A Confederação Nacional dos Trabalhadores em Educação (CNTE) celebrou o anúncio do reajuste do piso salarial nacional do magistério para 2026, definido em medida provisória assinada pelo presidente Luiz Inácio Lula da Silva. O valor será elevado em 5,4% este ano, passando de R$ 4.867,77 para R$ 5.130,63, aplicável a profissionais da rede pública de educação básica em todo o país, com jornada de 40 horas semanais. Esse percentual garante um ganho real de 1,5% acima da inflação de 2025, medida pelo Índice Nacional de Preços ao Consumidor (INPC), que fechou em 3,9%.
Para a presidente da CNTE, Fátima Silva, a conquista merece celebração, embora dados da Organização para a Cooperação e Desenvolvimento Econômico (OCDE) coloquem o Brasil entre os países que pior remuneram professores, revelando um problema estrutural na categoria. “Mesmo assim, a conquista de um piso com ganho real representa um avanço importante, fruto da mobilização da categoria e da luta permanente pela valorização da educação pública”, afirmou ela, em nota da entidade. O critério de reajuste foi debatido no Fórum Permanente do Piso, considerando previsibilidade e sustentabilidade orçamentária, com acordo de organizações representativas de secretários estaduais e municipais de educação, o que reforça o caráter pactuado, responsável e federativo da decisão.
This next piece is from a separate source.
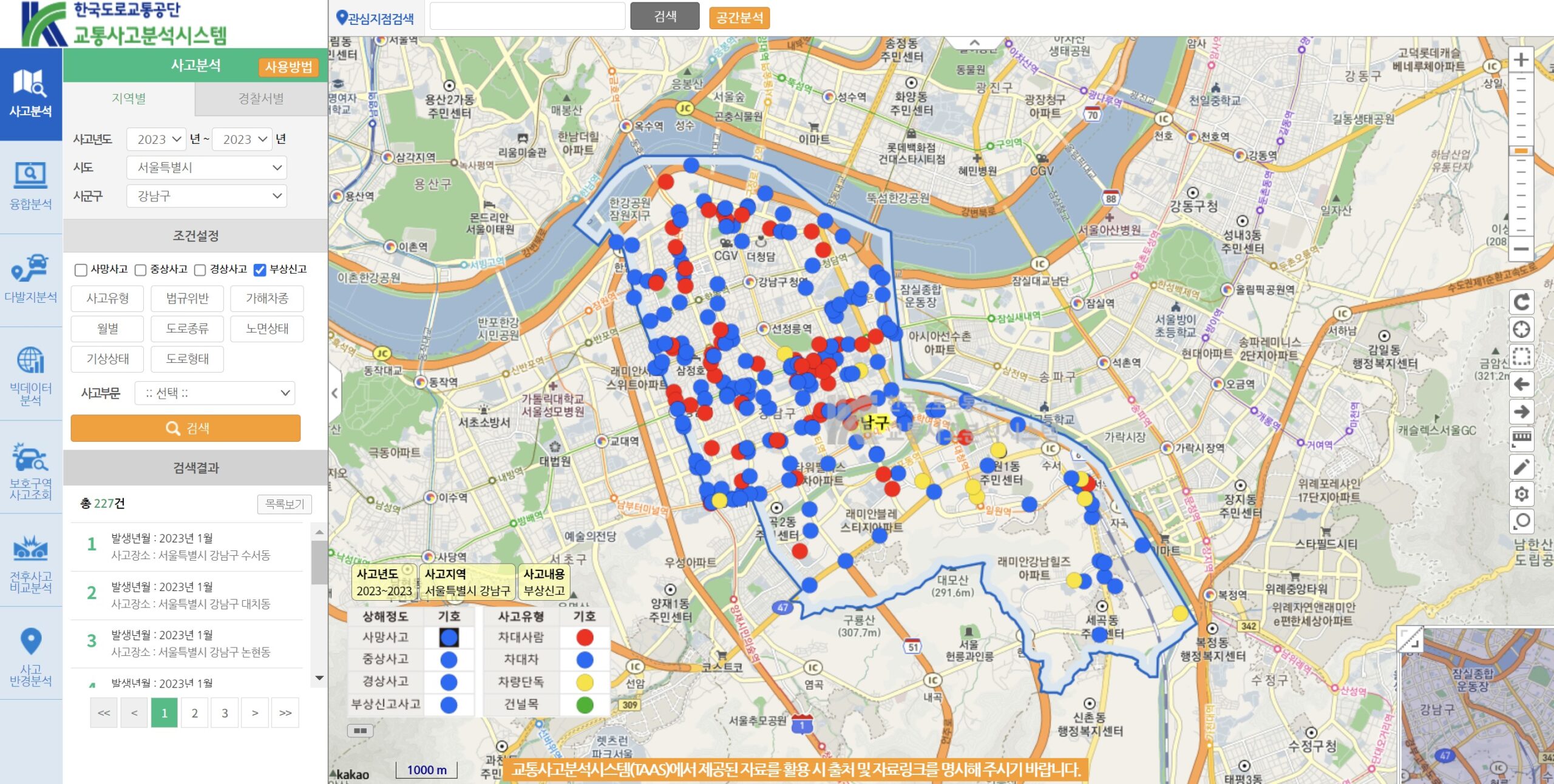
Task: Switch to the 경찰서별 tab
Action: 261,98
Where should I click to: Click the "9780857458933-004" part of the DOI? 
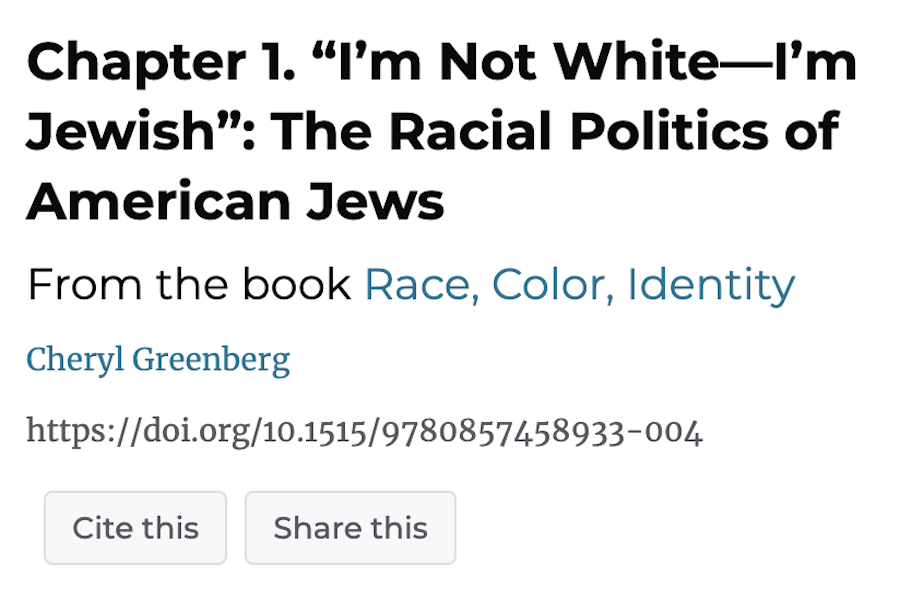click(542, 431)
O piso salarial nacional define o valor mínimo para professores no Brasil, com recomposição anual obrigatória por lei. A norma atualiza o montante somando o INPC do ano anterior a 50% da média da variação percentual da receita real, baseada no INPC, das contribuições de estados, Distrito Federal e municípios ao Fundo de Manutenção e Desenvolvimento da Educação Básica e de Valorização dos Profissionais da Educação (Fundeb) nos cinco anos anteriores. O percentual nunca pode ser inferior à inflação anterior pelo INPC. Sem a medida provisória, o reajuste seria de apenas 0,37%, cerca de R$ 18, o que gerou pressão de sindicatos e entidades.
Responsáveis pelos pagamentos em âmbito municipal, os prefeitos reagiram com críticas ao valor. O presidente da Confederação Nacional de Municípios (CNM), Paulo Ziulkoski, manifestou inconformidade em nota, estimando impacto de até R$ 8 bilhões nos cofres municipais. “É inaceitável que, após anos de silêncio diante de reajustes elevados e ilegais — como os de 33,24% em 2022, e de 14,95% em 2023 —, agora, quando o índice sinaliza 0,37%, o governo federal se mobilize para editar uma MP sob o argumento de ‘injustiça’ no cálculo. Essa incoerência fere a lógica da gestão pública responsável”, apontou ele. Para a CNM, aumentos reais devem ser negociados localmente, respeitando condições fiscais, orçamentárias e limites da Lei de Responsabilidade Fiscal (LRF).
Na semana passada, a Frente Nacional dos Prefeitos (FNP), que representa cerca de 400 municípios com mais de 80 mil habitantes, já havia expressado preocupação após reunião do ministro da Educação, Camilo Santana, e da Relations Institucionais, Gleisi Hoffmann, com o prefeito do Rio de Janeiro, Eduardo Paes, presidente da entidade. Em ofício assinado pelo prefeito Pedro Almeida (Passo Fundo/RS), presidente da Comissão Permanente de Educação da FNP, a federação reafirmou compromisso com a valorização dos profissionais, mas destacou a necessidade de considerar a capacidade fiscal dos municípios, com responsabilidade orçamentária e aporte de recursos da União para aumentos além dos previstos em lei, sob risco de comprometer o equilíbrio fiscal local.
As remunerações dos profissionais da educação básica são custeadas por prefeituras e estados com recursos do Fundeb e complementações da União. A medida provisória entra em vigor imediatamente após publicação no Diário Oficial da União, mas depende de aprovação do Congresso Nacional em até 120 dias para se tornar lei permanente. Cada ente federativo precisará editar norma própria para aplicar o novo valor, com estados e municípios de menor arrecadação dependendo mais das complementações federais, que em 2026 permanecem em 23% do total do fundo.